The results suggest that, overall, the first 2 years of attendance at Ohio’s STEM platform high schools have had a negative impact on student achievement in STEM and, especially, non-STEM subjects. There is considerable heterogeneity in effects across the six schools, but only two schools can claim to boost achievement in any subject (science). Generally, student achievement suffered most in non-STEM subjects and among African Americans. One should not evaluate these schools solely on the basis of 10th-grade achievement tests, of course. These schools focus on problem-solving skills and group work that standardized exams—particularly Ohio’s graduation tests—may not capture, for example. Indeed, if some of these schools simply help foster student interest and attainment in STEM fields (via early college opportunities, for example), they may very well achieve their goals of improving and broadening the STEM workforce pipeline in spite of comparable or lower student achievement.

However, promoters of these schools have long claimed that they improve achievement, citing student test scores as evidence that they help traditionally underserved populations beat the odds. Despite the limitations of test scores discussed above, standardized tests—particularly Ohio’s graduation tests—do provide a useful barometer for gauging knowledge of basic concepts and principles. Regardless of other possible benefits of Ohio’s STEM schools, it is clear that the STEM schools studied here do not, on average, improve achievement in these basic content areas. The consequences of this might be particularly significant because the purpose of these platform schools is to identify best practices and disseminate them.

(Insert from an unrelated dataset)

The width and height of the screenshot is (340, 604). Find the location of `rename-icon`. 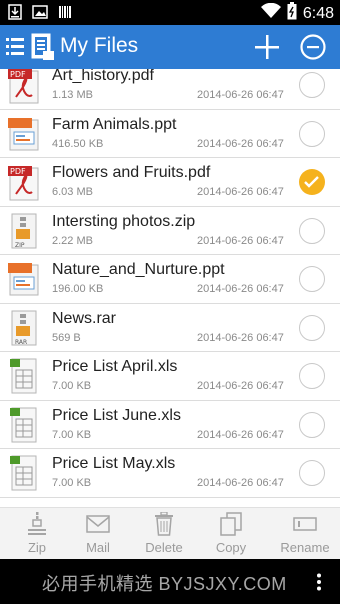

rename-icon is located at coordinates (305, 524).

These results may not be all that surprising. The Ohio STEM schools studied here, like their counterparts across the nation, may not emphasize math and science content as much as observers assume. They tend to focus on problem-based and individualized learning, which does not inherently favor STEM fields. Moreover, although these schools have received state and private funds as part of STEM initiatives, their student counts and student-teacher ratios are highly variable and do not suggest a clear advantage in terms of instructional resources. Indeed, some have very high student-teacher ratios as compared with non-STEM public high schools. It is perhaps unsurprising, therefore, that the two schools that have a positive impact on science achievement are also associated with a negative impact in social studies achievement.

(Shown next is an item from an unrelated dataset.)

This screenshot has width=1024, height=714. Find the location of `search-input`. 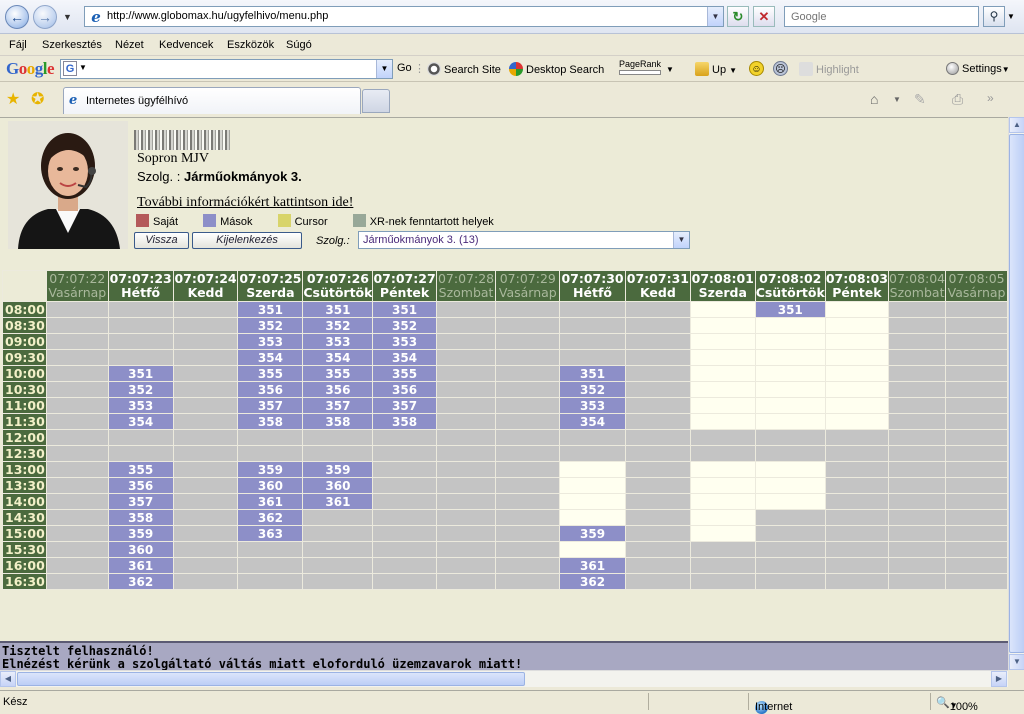

search-input is located at coordinates (882, 16).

The results presented here force us to reconsider both the definition of a high-quality STEM education and the ability of contemporary standardized tests to evaluate STEM education quality. Additionally, they illustrate how an analysis of achievement growth can lead to mistaken impressions if researchers account only for one prior year of reading and math achievement, as they often do. Accounting for prior science achievement appears to be important for controlling for self-selection into STEM schools, and studies that fail to do so may overestimate STEM school impacts.